### WORK REQUEST
Update the data by replacing each occurrence of "Identify the location of" with "Find the position of", and leave everything else unchanged.

[[ DATA SUPPLIED, beginning ]]

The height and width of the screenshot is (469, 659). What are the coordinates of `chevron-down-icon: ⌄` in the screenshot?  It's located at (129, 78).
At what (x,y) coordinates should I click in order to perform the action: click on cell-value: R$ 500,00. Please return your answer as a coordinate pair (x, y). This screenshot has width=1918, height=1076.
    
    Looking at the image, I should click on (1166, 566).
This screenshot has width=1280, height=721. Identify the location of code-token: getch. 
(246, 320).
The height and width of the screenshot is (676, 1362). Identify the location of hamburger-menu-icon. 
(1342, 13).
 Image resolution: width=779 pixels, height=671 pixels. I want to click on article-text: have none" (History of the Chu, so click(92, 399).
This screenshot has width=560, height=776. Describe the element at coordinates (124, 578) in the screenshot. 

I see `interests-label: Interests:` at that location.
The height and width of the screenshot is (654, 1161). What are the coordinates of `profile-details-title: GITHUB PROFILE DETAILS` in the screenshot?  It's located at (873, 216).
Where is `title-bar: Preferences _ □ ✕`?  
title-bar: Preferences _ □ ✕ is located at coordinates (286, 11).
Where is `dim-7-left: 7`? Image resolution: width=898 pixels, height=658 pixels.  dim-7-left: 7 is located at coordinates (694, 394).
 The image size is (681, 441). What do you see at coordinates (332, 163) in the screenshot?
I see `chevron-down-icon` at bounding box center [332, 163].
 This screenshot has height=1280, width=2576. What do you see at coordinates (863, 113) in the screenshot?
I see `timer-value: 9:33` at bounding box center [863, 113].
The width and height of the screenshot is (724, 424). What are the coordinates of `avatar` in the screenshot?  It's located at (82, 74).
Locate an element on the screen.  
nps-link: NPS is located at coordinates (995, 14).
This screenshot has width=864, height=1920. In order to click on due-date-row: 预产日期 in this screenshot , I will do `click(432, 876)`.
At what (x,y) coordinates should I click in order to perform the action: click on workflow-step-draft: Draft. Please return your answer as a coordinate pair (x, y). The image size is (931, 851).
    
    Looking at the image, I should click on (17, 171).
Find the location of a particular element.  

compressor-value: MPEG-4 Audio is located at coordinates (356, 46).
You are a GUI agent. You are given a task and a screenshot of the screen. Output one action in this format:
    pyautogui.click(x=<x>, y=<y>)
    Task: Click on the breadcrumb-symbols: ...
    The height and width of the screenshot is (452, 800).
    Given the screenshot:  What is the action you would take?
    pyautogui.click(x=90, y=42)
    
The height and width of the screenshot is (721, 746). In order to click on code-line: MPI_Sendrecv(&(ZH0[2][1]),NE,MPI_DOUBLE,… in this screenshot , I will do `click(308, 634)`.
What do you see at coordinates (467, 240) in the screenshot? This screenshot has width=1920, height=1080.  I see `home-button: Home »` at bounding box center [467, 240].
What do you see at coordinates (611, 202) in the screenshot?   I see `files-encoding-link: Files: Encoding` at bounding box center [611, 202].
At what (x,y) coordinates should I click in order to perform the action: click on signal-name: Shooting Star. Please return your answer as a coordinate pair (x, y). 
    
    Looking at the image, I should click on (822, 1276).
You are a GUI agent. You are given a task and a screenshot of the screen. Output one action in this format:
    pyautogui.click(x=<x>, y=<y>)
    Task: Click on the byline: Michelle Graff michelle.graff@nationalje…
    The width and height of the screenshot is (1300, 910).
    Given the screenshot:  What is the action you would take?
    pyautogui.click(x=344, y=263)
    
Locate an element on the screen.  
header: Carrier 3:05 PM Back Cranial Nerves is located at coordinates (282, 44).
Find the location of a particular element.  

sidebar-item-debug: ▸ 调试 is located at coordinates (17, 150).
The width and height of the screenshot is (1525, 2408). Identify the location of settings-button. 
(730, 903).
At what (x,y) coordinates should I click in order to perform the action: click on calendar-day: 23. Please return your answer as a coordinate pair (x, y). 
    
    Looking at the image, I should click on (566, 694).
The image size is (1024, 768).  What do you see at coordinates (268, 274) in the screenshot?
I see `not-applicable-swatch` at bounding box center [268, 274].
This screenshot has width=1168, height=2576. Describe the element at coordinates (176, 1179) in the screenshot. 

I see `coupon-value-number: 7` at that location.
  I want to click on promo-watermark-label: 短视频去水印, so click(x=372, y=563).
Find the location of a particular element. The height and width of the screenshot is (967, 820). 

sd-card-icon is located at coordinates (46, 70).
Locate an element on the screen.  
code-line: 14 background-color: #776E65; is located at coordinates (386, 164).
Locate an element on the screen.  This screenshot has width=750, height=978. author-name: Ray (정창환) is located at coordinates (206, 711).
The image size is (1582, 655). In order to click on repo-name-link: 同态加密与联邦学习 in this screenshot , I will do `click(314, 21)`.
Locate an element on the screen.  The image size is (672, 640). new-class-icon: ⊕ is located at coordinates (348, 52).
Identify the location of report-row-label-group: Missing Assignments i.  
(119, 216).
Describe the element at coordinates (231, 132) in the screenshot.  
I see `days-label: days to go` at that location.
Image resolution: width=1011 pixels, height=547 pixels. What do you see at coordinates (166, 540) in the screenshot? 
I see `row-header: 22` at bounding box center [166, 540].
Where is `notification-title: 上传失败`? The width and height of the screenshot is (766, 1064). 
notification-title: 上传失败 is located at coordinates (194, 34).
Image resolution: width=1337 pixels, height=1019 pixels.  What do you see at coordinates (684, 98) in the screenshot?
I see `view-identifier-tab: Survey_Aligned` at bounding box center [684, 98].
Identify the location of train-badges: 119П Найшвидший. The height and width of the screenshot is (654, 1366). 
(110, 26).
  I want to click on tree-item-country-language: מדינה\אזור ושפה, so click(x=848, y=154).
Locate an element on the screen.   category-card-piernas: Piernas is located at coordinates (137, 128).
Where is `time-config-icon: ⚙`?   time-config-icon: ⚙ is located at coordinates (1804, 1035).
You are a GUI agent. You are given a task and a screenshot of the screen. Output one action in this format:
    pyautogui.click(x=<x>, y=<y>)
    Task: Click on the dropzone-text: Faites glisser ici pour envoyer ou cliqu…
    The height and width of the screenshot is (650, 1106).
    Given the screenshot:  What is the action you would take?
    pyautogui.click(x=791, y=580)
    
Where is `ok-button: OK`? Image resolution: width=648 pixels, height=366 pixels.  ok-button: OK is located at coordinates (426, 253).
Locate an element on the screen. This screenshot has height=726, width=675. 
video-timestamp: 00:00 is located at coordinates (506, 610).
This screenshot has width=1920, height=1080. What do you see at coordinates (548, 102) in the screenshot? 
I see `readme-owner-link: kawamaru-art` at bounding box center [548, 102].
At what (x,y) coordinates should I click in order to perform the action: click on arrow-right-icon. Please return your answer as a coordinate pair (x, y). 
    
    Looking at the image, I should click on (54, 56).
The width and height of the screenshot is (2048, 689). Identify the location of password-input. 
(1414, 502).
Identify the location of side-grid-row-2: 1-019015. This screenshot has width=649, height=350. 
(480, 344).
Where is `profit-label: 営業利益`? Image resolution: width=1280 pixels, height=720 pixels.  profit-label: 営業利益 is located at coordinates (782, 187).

[[ DATA SUPPLIED, end ]]

### ANSWER AREA
The height and width of the screenshot is (469, 659). What are the coordinates of `chevron-down-icon: ⌄` in the screenshot?  It's located at (129, 78).
At what (x,y) coordinates should I click in order to perform the action: click on cell-value: R$ 500,00. Please return your answer as a coordinate pair (x, y). This screenshot has width=1918, height=1076.
    
    Looking at the image, I should click on (1166, 566).
This screenshot has width=1280, height=721. Find the position of code-token: getch. 
(246, 320).
The height and width of the screenshot is (676, 1362). Find the position of hamburger-menu-icon. 
(1342, 13).
 Image resolution: width=779 pixels, height=671 pixels. I want to click on article-text: have none" (History of the Chu, so click(92, 399).
This screenshot has width=560, height=776. Describe the element at coordinates (124, 578) in the screenshot. 

I see `interests-label: Interests:` at that location.
The height and width of the screenshot is (654, 1161). What are the coordinates of `profile-details-title: GITHUB PROFILE DETAILS` in the screenshot?  It's located at (873, 216).
Where is `title-bar: Preferences _ □ ✕`?  
title-bar: Preferences _ □ ✕ is located at coordinates (286, 11).
Where is `dim-7-left: 7`? Image resolution: width=898 pixels, height=658 pixels.  dim-7-left: 7 is located at coordinates (694, 394).
 The image size is (681, 441). What do you see at coordinates (332, 163) in the screenshot?
I see `chevron-down-icon` at bounding box center [332, 163].
 This screenshot has height=1280, width=2576. What do you see at coordinates (863, 113) in the screenshot?
I see `timer-value: 9:33` at bounding box center [863, 113].
The width and height of the screenshot is (724, 424). What are the coordinates of `avatar` in the screenshot?  It's located at (82, 74).
Locate an element on the screen.  
nps-link: NPS is located at coordinates (995, 14).
This screenshot has width=864, height=1920. In order to click on due-date-row: 预产日期 in this screenshot , I will do `click(432, 876)`.
At what (x,y) coordinates should I click in order to perform the action: click on workflow-step-draft: Draft. Please return your answer as a coordinate pair (x, y). The image size is (931, 851).
    
    Looking at the image, I should click on (17, 171).
Find the location of a particular element.  

compressor-value: MPEG-4 Audio is located at coordinates (356, 46).
You are a GUI agent. You are given a task and a screenshot of the screen. Output one action in this format:
    pyautogui.click(x=<x>, y=<y>)
    Task: Click on the breadcrumb-symbols: ...
    The height and width of the screenshot is (452, 800).
    Given the screenshot:  What is the action you would take?
    pyautogui.click(x=90, y=42)
    
The height and width of the screenshot is (721, 746). In order to click on code-line: MPI_Sendrecv(&(ZH0[2][1]),NE,MPI_DOUBLE,… in this screenshot , I will do `click(308, 634)`.
What do you see at coordinates (467, 240) in the screenshot? This screenshot has width=1920, height=1080.  I see `home-button: Home »` at bounding box center [467, 240].
What do you see at coordinates (611, 202) in the screenshot?   I see `files-encoding-link: Files: Encoding` at bounding box center [611, 202].
At what (x,y) coordinates should I click in order to perform the action: click on signal-name: Shooting Star. Please return your answer as a coordinate pair (x, y). 
    
    Looking at the image, I should click on (822, 1276).
You are a GUI agent. You are given a task and a screenshot of the screen. Output one action in this format:
    pyautogui.click(x=<x>, y=<y>)
    Task: Click on the byline: Michelle Graff michelle.graff@nationalje…
    The width and height of the screenshot is (1300, 910).
    Given the screenshot:  What is the action you would take?
    pyautogui.click(x=344, y=263)
    
Locate an element on the screen.  
header: Carrier 3:05 PM Back Cranial Nerves is located at coordinates (282, 44).
Find the location of a particular element.  

sidebar-item-debug: ▸ 调试 is located at coordinates (17, 150).
The width and height of the screenshot is (1525, 2408). Find the position of settings-button. 
(730, 903).
At what (x,y) coordinates should I click in order to perform the action: click on calendar-day: 23. Please return your answer as a coordinate pair (x, y). 
    
    Looking at the image, I should click on (566, 694).
The image size is (1024, 768).  What do you see at coordinates (268, 274) in the screenshot?
I see `not-applicable-swatch` at bounding box center [268, 274].
This screenshot has width=1168, height=2576. Describe the element at coordinates (176, 1179) in the screenshot. 

I see `coupon-value-number: 7` at that location.
  I want to click on promo-watermark-label: 短视频去水印, so click(x=372, y=563).
Find the location of a particular element. The height and width of the screenshot is (967, 820). 

sd-card-icon is located at coordinates (46, 70).
Locate an element on the screen.  
code-line: 14 background-color: #776E65; is located at coordinates (386, 164).
Locate an element on the screen.  This screenshot has width=750, height=978. author-name: Ray (정창환) is located at coordinates (206, 711).
The image size is (1582, 655). In order to click on repo-name-link: 同态加密与联邦学习 in this screenshot , I will do `click(314, 21)`.
Locate an element on the screen.  The image size is (672, 640). new-class-icon: ⊕ is located at coordinates (348, 52).
Find the position of report-row-label-group: Missing Assignments i.  
(119, 216).
Describe the element at coordinates (231, 132) in the screenshot.  
I see `days-label: days to go` at that location.
Image resolution: width=1011 pixels, height=547 pixels. What do you see at coordinates (166, 540) in the screenshot? 
I see `row-header: 22` at bounding box center [166, 540].
Where is `notification-title: 上传失败`? The width and height of the screenshot is (766, 1064). 
notification-title: 上传失败 is located at coordinates (194, 34).
Image resolution: width=1337 pixels, height=1019 pixels.  What do you see at coordinates (684, 98) in the screenshot?
I see `view-identifier-tab: Survey_Aligned` at bounding box center [684, 98].
Find the position of train-badges: 119П Найшвидший. The height and width of the screenshot is (654, 1366). 
(110, 26).
  I want to click on tree-item-country-language: מדינה\אזור ושפה, so click(x=848, y=154).
Locate an element on the screen.   category-card-piernas: Piernas is located at coordinates (137, 128).
Where is `time-config-icon: ⚙`?   time-config-icon: ⚙ is located at coordinates (1804, 1035).
You are a GUI agent. You are given a task and a screenshot of the screen. Output one action in this format:
    pyautogui.click(x=<x>, y=<y>)
    Task: Click on the dropzone-text: Faites glisser ici pour envoyer ou cliqu…
    The height and width of the screenshot is (650, 1106).
    Given the screenshot:  What is the action you would take?
    pyautogui.click(x=791, y=580)
    
Where is `ok-button: OK`? Image resolution: width=648 pixels, height=366 pixels.  ok-button: OK is located at coordinates (426, 253).
Locate an element on the screen. This screenshot has height=726, width=675. 
video-timestamp: 00:00 is located at coordinates (506, 610).
This screenshot has width=1920, height=1080. What do you see at coordinates (548, 102) in the screenshot? 
I see `readme-owner-link: kawamaru-art` at bounding box center [548, 102].
At what (x,y) coordinates should I click in order to perform the action: click on arrow-right-icon. Please return your answer as a coordinate pair (x, y). 
    
    Looking at the image, I should click on (54, 56).
The width and height of the screenshot is (2048, 689). Find the position of password-input. 
(1414, 502).
Find the position of side-grid-row-2: 1-019015. This screenshot has width=649, height=350. 
(480, 344).
Where is `profit-label: 営業利益`? Image resolution: width=1280 pixels, height=720 pixels.  profit-label: 営業利益 is located at coordinates (782, 187).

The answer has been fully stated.